Pero no se paró. Se escapaba como si resbalase por un túnel de sudor. Se había cerrado la puerta del salón. Empezaba la reunión del Comité Central. Carvalho salió tras los pasos de Esparza Julve. Le dejó ganar terreno. Bajar escalones de marmolina con la fingida agilidad de unas piernas que le dolían como si fuesen el corazón. Carvalho se demoró para que su seguimiento no pudiera ser interpretado como una persecución. Corre, corre, conejo. Y dejó que el conejo saliera con treinta metros de distancia, abiertas automáticamente las puertas de cristal, como si contribuyeran a la escenografía del drama y en el momento en que las puertas se volvían a cerrar, una ráfaga de ametralladora las convirtieron en un cielo de telarañas sobre el que se insinuó la silueta desformada de Esparza Julve cayendo como un pellejo de vino taladrado por mil muertes. Carvalho se tiró al suelo y la recepción del hotel Continental se llenó de gritos y de voces. Carvalho se alzó y corrió hacia las puertas que mantenían una rota consistencia. La cercanía de Carvalho puso en marcha la célula fotoeléctrica, las puertas empezaron a abrirse como si nada hubiera pasado y luego se descompusieron en polvo de vidrio dejando al descubierto el guiñol sangriento sobre los escalones de salida.
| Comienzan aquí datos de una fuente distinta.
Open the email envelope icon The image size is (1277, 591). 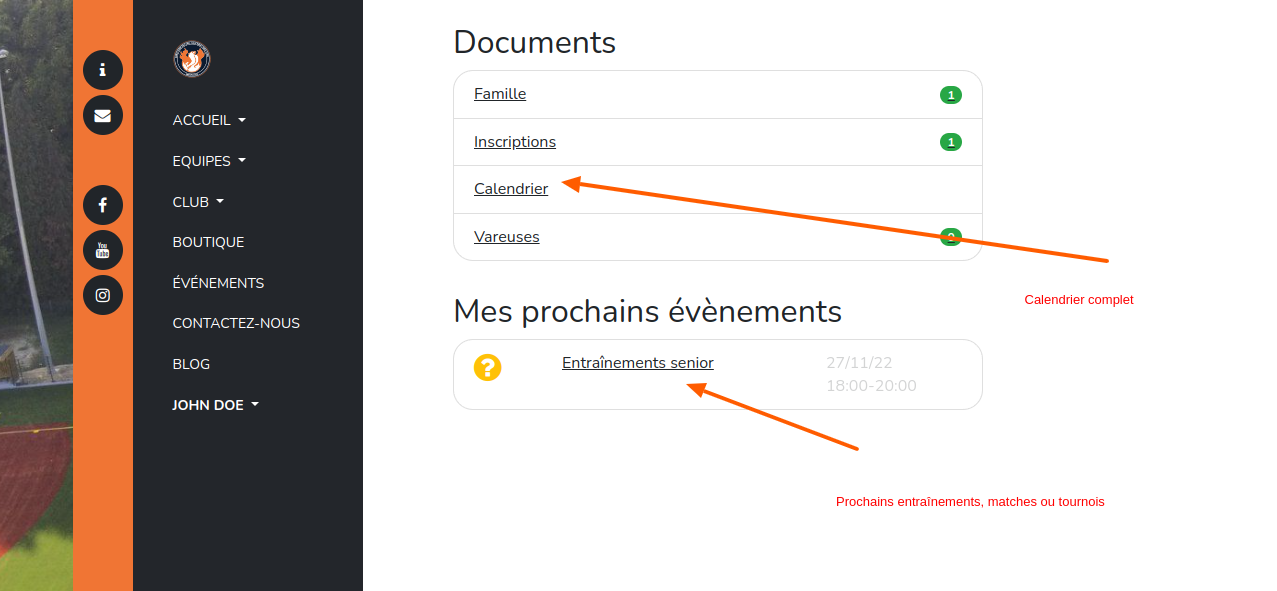(x=103, y=115)
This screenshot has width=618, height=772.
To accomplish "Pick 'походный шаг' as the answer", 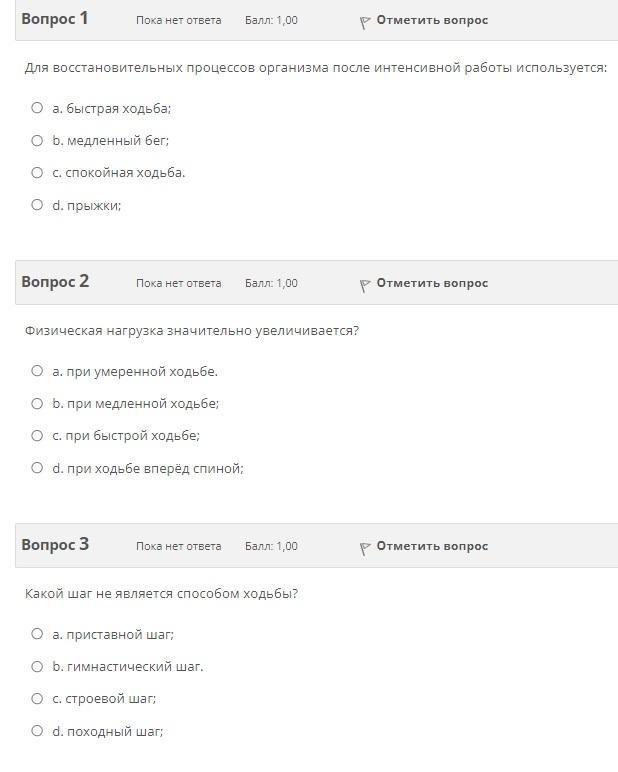I will (37, 731).
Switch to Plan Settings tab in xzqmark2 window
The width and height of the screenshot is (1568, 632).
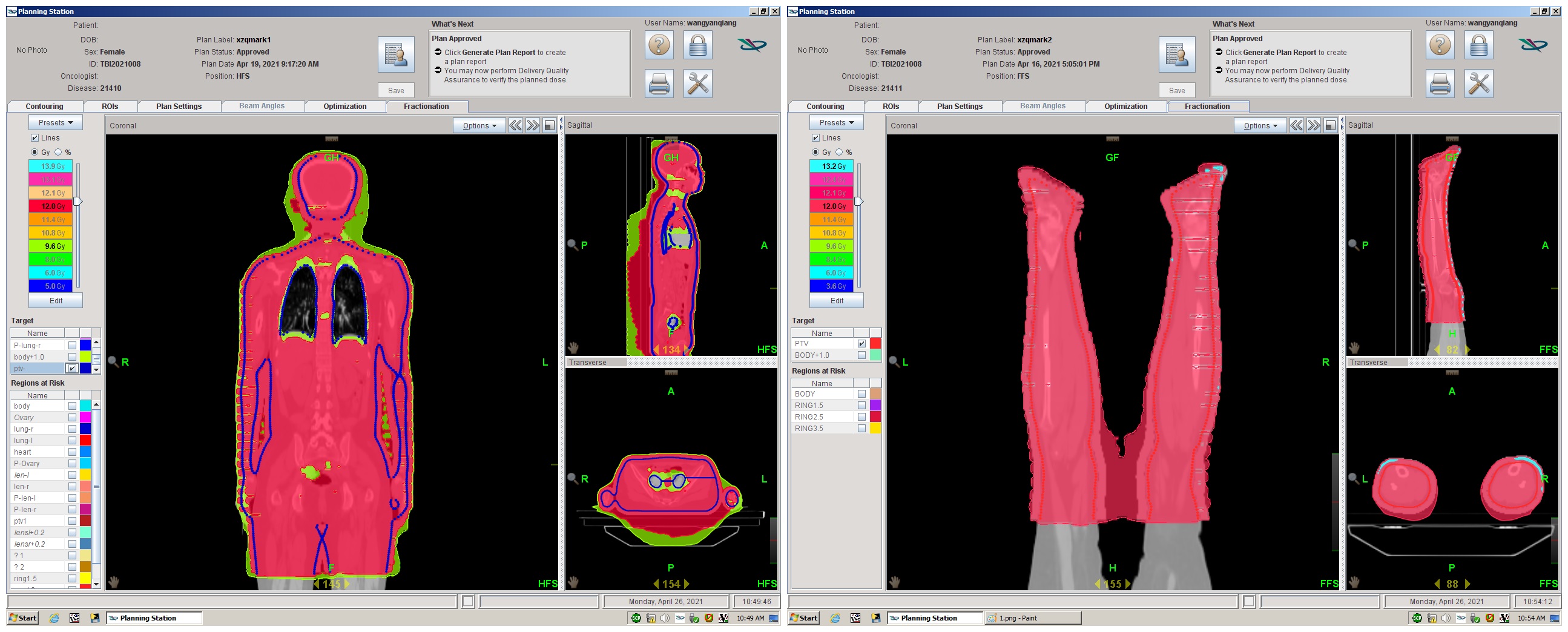(960, 107)
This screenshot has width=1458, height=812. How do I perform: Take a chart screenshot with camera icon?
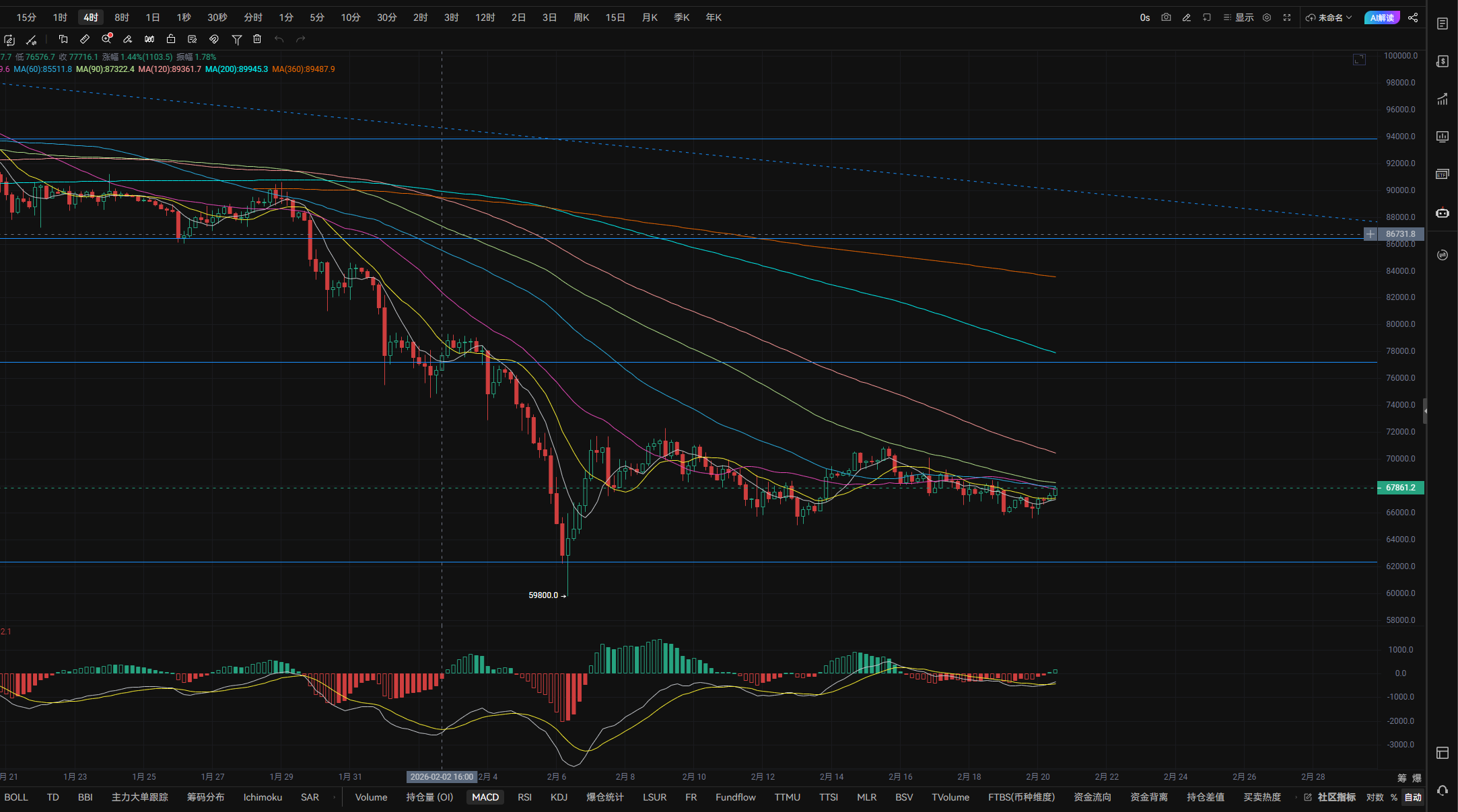pyautogui.click(x=1166, y=17)
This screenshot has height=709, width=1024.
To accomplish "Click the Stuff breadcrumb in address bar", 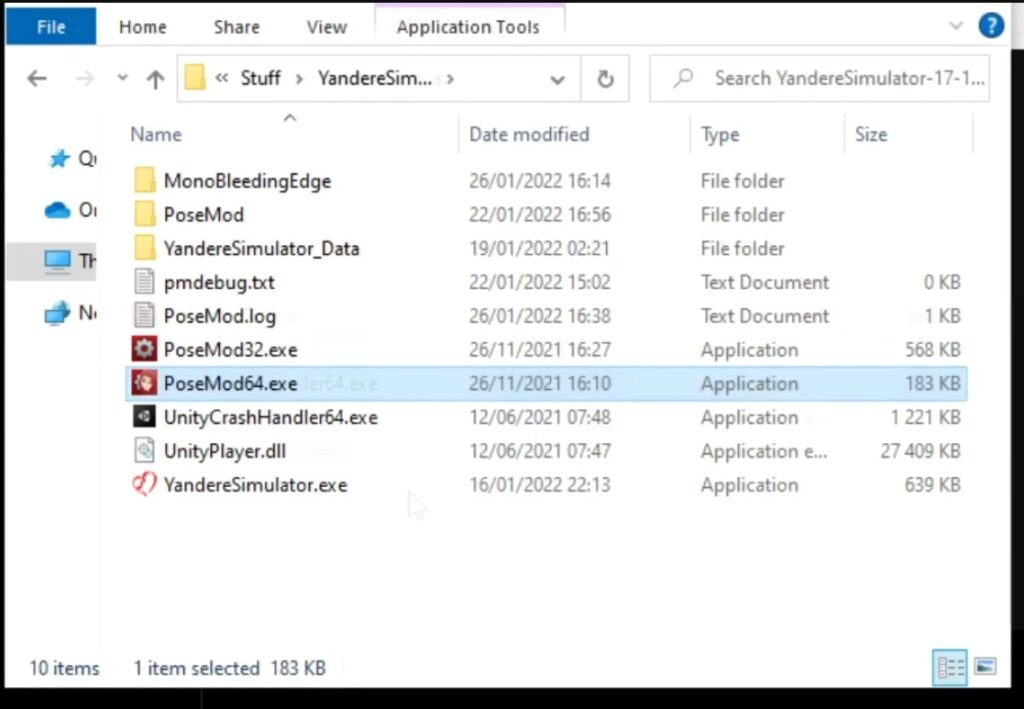I will point(260,78).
Carvalho pasó junto al cadáver de Esparza Julve sin mirarlo, como si fuera un traje vacío. Carmela estaba entre el público contenido por la policía. Interrogó a Carvalho con la mirada. El detective se hizo acompañar hasta el coche y se metió dentro, esperando que Carmela reaccionara y se pusiera al volante.

—¿Quién era?

—El asesino de Garrido. Le han matado.

—Ha sido desde un coche. Yo estaba telefoneando a la guardería desde la cabina de la esquina. Había un coche aparcado en doble hilera, como otros muchos, y de pronto han empezado a disparar con ametralladoras mientras despegaban. ¿Quién era?

—Esparza Julve.

—¿Estás loco? ¿Pero sabes de quién hablas?

—Ya era un cadáver cuando salió del hotel. Le habían matado de desprecio.